Tree-structured FSFS repositories

If you don’t want to read about geeky filesystem stuff, you can stop reading now :-).

In all current versions of Subversion, an FSFS filesystem has a directory db/revs/ that contains a single file for each revision¹, from db/revs/0 for revision zero, up to db/revs/N for the youngest revision in your repository. The same structure is used to store the (potentially mutable) revision properties in the directory db/revprops/.

This can lead to a large number of files stored in a single directory. Since some filesystems are based on linear directory lookups, people have asked whether this means that Subversion will slow down with larger repositories (in fact, this was one of the first things I wondered about when I started looking at Subversion’s implementation, nearly two years ago!). Up till now, our stock answer has been “if you have a very large repository, make sure you have a decent filesystem”.

In Subversion 1.5, the structure has changed slightly. Newly-created FSFS repositories will instead use a two-level tree with up to (by default) 1000 files per directory. This means that revisions 0–999 will be stored in a directory db/revs/0/, revisions 1000–1999 will be stored in db/revs/1/, and so on. These repositories are only compatible with other Subversion 1.5 clients, of course, so existing repositories continue to use the older scheme.

Why did we make this change? Surprisingly, it wasn’t for performance — well, not really. I ran some micro-benchmarks that showed that most filesystems are more sensitive to the depth of the directory tree (the number of path components) than the number of files in the directory. (In any case, we’re talking about differences of microseconds in the time taken to open a file by name, so it’s not worth worrying about).

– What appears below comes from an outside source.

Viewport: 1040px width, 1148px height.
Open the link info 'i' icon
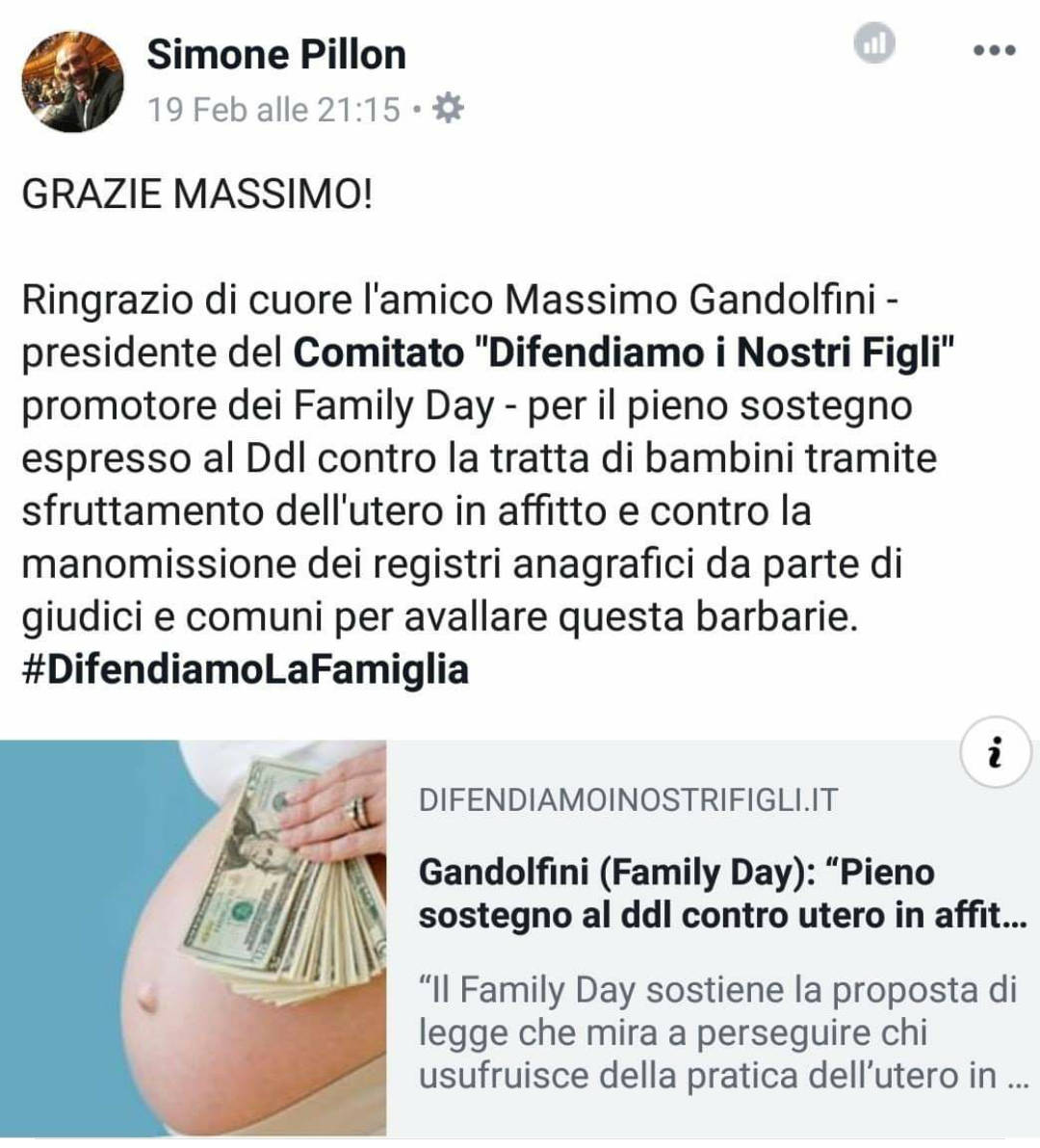click(995, 752)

Additionally, macro-benchmarks² using a clone of the ASF repository (about 500k revisions) showed that the new scheme might be slightly (<1%) slower than the old scheme for reads (I didn’t test writes, which might well be faster, but revision files are read many more times than they’re written, so I’ve focussed on read performance so far).

So, if performance doesn’t seem to be a concern, why change? There are two reasons, really. Firstly, when I said “most filesystems” above, I really meant “most UNIX filesystems”. While I wasn’t able to test NTFS, I did test VFAT. VFAT exhibits roughly O(N) behaviour, and slows down quite a bit above 2000 or so revisions.

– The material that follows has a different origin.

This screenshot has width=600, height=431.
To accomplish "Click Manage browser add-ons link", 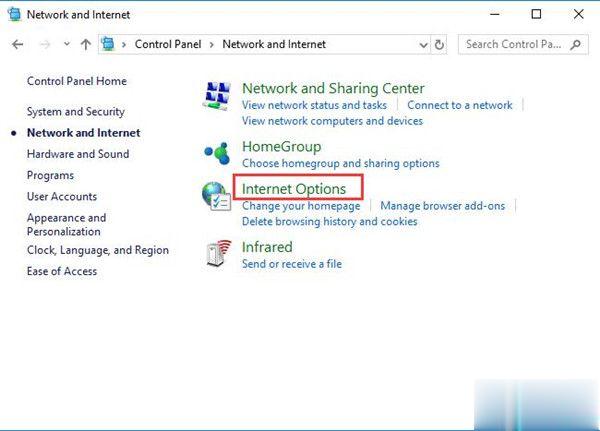I will (442, 205).
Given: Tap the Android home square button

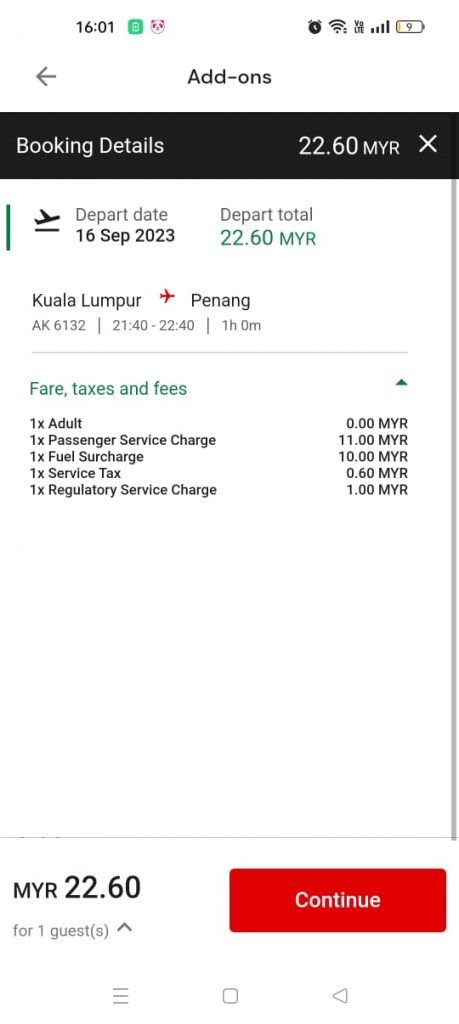Looking at the screenshot, I should click(x=230, y=996).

The second reason is that some filesystems have limits: VFAT has a hard limit of 64k files in a directory, and some NAS servers ship with default directory size limits for performance reasons (and while you could get the NAS administrator to change the limits, it’s probably better for Subversion to work by default).

The final reason is maintainability: it’s a lot easier to deal with a million files if they’re in a thousand different directories than in just one (Windows Explorer? Not happy with large directories, for example).

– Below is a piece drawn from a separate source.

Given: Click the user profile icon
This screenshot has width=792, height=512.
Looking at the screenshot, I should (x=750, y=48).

So, how might you convert a repository to use this new structure? svnadmin dump | svnadmin load works, though if you have a particularly large repository you may not have the time (or space) available to make a complete copy of your repository. So we’re also developing an off-line conversion tool (fsfs-reshard.py) that does an in-place reorganisation between the old, linear structure and the new ‘sharded’ tree structure.

I converted my copy of the ASF repository to the new format in about 10 minutes. However, when I converted it back to a linear format, it took nearly 10 hours! I can only assume that ext2 has a really big problem with inserting new files into large directories.

Update: Someone asked me to clarify what I meant when I said that VFAT seemed to exhibit “roughly O(N) lookup behaviour” above (since O(N) is already a rough measure). What I saw was a response time that was O(log N) up to 1,024 files, and what I thought was O(N) from 2,048 onwards; on closer inspection, the latter is actually much closer to O(N²).

Incidentally, the reason that we use a single file for each revision is to make atomic commits easier, though we have considered adopting a different structure that’s more optimised for read performance. ↩
I wouldn’t say that these results are in any way comparable to something like Bonnie++; for one thing, I wasn’t concerned with the time taken to create a large number of revision files, since that’s not an interesting scenario for Subversion. ↩